_Exercise instructions_. The entries should be written out again exactly as they read.

_Extracted entries_.
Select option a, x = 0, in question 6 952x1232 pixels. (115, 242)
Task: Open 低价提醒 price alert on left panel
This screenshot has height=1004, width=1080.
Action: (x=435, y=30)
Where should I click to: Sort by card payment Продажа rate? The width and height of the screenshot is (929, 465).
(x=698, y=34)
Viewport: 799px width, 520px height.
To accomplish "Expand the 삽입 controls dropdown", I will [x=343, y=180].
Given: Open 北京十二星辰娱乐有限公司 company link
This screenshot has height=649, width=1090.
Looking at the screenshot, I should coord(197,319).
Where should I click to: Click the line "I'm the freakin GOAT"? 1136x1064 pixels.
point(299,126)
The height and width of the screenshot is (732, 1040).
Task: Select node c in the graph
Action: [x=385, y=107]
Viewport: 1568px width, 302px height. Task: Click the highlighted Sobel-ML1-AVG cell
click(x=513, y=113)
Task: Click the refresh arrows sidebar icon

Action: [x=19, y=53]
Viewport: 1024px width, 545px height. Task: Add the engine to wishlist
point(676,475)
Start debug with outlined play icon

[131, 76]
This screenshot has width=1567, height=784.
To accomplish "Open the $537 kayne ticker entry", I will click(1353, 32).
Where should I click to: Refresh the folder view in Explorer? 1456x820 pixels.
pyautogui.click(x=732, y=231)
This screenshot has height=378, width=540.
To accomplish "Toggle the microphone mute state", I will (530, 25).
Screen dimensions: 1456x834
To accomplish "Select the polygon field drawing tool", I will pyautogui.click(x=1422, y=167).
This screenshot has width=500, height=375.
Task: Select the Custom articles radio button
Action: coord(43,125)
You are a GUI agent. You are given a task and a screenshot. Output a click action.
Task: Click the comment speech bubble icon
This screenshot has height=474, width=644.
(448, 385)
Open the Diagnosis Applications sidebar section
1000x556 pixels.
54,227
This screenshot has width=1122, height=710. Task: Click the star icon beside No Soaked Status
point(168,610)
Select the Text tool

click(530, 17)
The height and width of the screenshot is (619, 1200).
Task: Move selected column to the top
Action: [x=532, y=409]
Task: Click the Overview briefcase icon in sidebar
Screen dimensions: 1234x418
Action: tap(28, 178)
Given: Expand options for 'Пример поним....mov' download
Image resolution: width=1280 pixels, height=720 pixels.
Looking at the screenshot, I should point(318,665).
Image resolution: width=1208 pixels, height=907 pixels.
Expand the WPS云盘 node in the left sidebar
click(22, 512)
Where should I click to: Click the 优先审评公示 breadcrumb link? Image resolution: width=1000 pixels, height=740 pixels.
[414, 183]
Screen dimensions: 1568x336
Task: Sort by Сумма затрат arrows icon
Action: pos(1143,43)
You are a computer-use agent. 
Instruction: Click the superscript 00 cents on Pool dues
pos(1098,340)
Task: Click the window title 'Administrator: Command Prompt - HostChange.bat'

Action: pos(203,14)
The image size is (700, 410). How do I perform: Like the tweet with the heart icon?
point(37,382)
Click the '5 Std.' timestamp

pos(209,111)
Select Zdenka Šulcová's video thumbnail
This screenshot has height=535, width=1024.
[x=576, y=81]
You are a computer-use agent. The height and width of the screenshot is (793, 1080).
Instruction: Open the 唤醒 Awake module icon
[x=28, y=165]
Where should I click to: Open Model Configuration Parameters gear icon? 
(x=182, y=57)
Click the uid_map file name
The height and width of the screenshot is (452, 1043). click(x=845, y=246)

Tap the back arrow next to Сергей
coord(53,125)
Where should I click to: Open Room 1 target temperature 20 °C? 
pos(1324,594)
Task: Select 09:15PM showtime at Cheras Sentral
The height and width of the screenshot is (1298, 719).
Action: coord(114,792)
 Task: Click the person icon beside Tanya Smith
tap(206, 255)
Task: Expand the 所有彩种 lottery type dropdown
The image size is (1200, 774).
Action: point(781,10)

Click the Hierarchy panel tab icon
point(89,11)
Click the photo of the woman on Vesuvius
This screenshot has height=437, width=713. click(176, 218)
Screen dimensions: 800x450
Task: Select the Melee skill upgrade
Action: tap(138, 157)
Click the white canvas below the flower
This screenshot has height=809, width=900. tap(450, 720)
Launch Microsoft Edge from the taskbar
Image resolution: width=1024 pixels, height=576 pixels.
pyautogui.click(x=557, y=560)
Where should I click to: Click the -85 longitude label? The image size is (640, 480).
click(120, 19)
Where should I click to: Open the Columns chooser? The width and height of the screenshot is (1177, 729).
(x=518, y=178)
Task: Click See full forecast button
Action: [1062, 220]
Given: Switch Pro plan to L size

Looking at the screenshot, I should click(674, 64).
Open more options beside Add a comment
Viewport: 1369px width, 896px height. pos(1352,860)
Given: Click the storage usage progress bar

_Final answer_.
Select option a, x = 0, in question 6 952x1232 pixels. (115, 242)
Task: Open 低价提醒 price alert on left panel
This screenshot has height=1004, width=1080.
Action: (x=435, y=30)
Where should I click to: Sort by card payment Продажа rate? The width and height of the screenshot is (929, 465).
(x=698, y=34)
Viewport: 799px width, 520px height.
To accomplish "Expand the 삽입 controls dropdown", I will [x=343, y=180].
Given: Open 北京十二星辰娱乐有限公司 company link
This screenshot has height=649, width=1090.
Looking at the screenshot, I should coord(197,319).
Where should I click to: Click the line "I'm the freakin GOAT"? 1136x1064 pixels.
point(299,126)
The height and width of the screenshot is (732, 1040).
Task: Select node c in the graph
Action: [x=385, y=107]
Viewport: 1568px width, 302px height. Task: Click the highlighted Sobel-ML1-AVG cell
click(x=513, y=113)
Task: Click the refresh arrows sidebar icon

Action: [x=19, y=53]
Viewport: 1024px width, 545px height. Task: Add the engine to wishlist
point(676,475)
Start debug with outlined play icon

[131, 76]
This screenshot has width=1567, height=784.
To accomplish "Open the $537 kayne ticker entry", I will click(1353, 32).
Where should I click to: Refresh the folder view in Explorer? 1456x820 pixels.
pyautogui.click(x=732, y=231)
This screenshot has height=378, width=540.
To accomplish "Toggle the microphone mute state", I will (530, 25).
Screen dimensions: 1456x834
To accomplish "Select the polygon field drawing tool", I will pyautogui.click(x=1422, y=167).
This screenshot has width=500, height=375.
Task: Select the Custom articles radio button
Action: coord(43,125)
You are a GUI agent. You are given a task and a screenshot. Output a click action.
Task: Click the comment speech bubble icon
This screenshot has height=474, width=644.
(448, 385)
Open the Diagnosis Applications sidebar section
1000x556 pixels.
54,227
This screenshot has width=1122, height=710. Task: Click the star icon beside No Soaked Status
point(168,610)
Select the Text tool

click(530, 17)
The height and width of the screenshot is (619, 1200).
Task: Move selected column to the top
Action: [x=532, y=409]
Task: Click the Overview briefcase icon in sidebar
Screen dimensions: 1234x418
Action: tap(28, 178)
Given: Expand options for 'Пример поним....mov' download
Image resolution: width=1280 pixels, height=720 pixels.
Looking at the screenshot, I should point(318,665).
Image resolution: width=1208 pixels, height=907 pixels.
Expand the WPS云盘 node in the left sidebar
click(22, 512)
Where should I click to: Click the 优先审评公示 breadcrumb link? Image resolution: width=1000 pixels, height=740 pixels.
[414, 183]
Screen dimensions: 1568x336
Task: Sort by Сумма затрат arrows icon
Action: pos(1143,43)
You are a computer-use agent. 
Instruction: Click the superscript 00 cents on Pool dues
pos(1098,340)
Task: Click the window title 'Administrator: Command Prompt - HostChange.bat'

Action: pos(203,14)
The image size is (700, 410). How do I perform: Like the tweet with the heart icon?
point(37,382)
Click the '5 Std.' timestamp

pos(209,111)
Select Zdenka Šulcová's video thumbnail
This screenshot has height=535, width=1024.
[x=576, y=81]
You are a computer-use agent. The height and width of the screenshot is (793, 1080).
Instruction: Open the 唤醒 Awake module icon
[x=28, y=165]
Where should I click to: Open Model Configuration Parameters gear icon? 
(x=182, y=57)
Click the uid_map file name
The height and width of the screenshot is (452, 1043). click(x=845, y=246)

Tap the back arrow next to Сергей
coord(53,125)
Where should I click to: Open Room 1 target temperature 20 °C? 
pos(1324,594)
Task: Select 09:15PM showtime at Cheras Sentral
The height and width of the screenshot is (1298, 719).
Action: coord(114,792)
 Task: Click the person icon beside Tanya Smith
tap(206, 255)
Task: Expand the 所有彩种 lottery type dropdown
The image size is (1200, 774).
Action: point(781,10)

Click the Hierarchy panel tab icon
point(89,11)
Click the photo of the woman on Vesuvius
This screenshot has height=437, width=713. click(176, 218)
Screen dimensions: 800x450
Task: Select the Melee skill upgrade
Action: tap(138, 157)
Click the white canvas below the flower
This screenshot has height=809, width=900. tap(450, 720)
Launch Microsoft Edge from the taskbar
Image resolution: width=1024 pixels, height=576 pixels.
pyautogui.click(x=557, y=560)
Where should I click to: Click the -85 longitude label? The image size is (640, 480).
click(120, 19)
Where should I click to: Open the Columns chooser? The width and height of the screenshot is (1177, 729).
(x=518, y=178)
Task: Click See full forecast button
Action: [1062, 220]
Given: Switch Pro plan to L size

Looking at the screenshot, I should click(674, 64).
Open more options beside Add a comment
Viewport: 1369px width, 896px height. pos(1352,860)
Given: Click the storage usage progress bar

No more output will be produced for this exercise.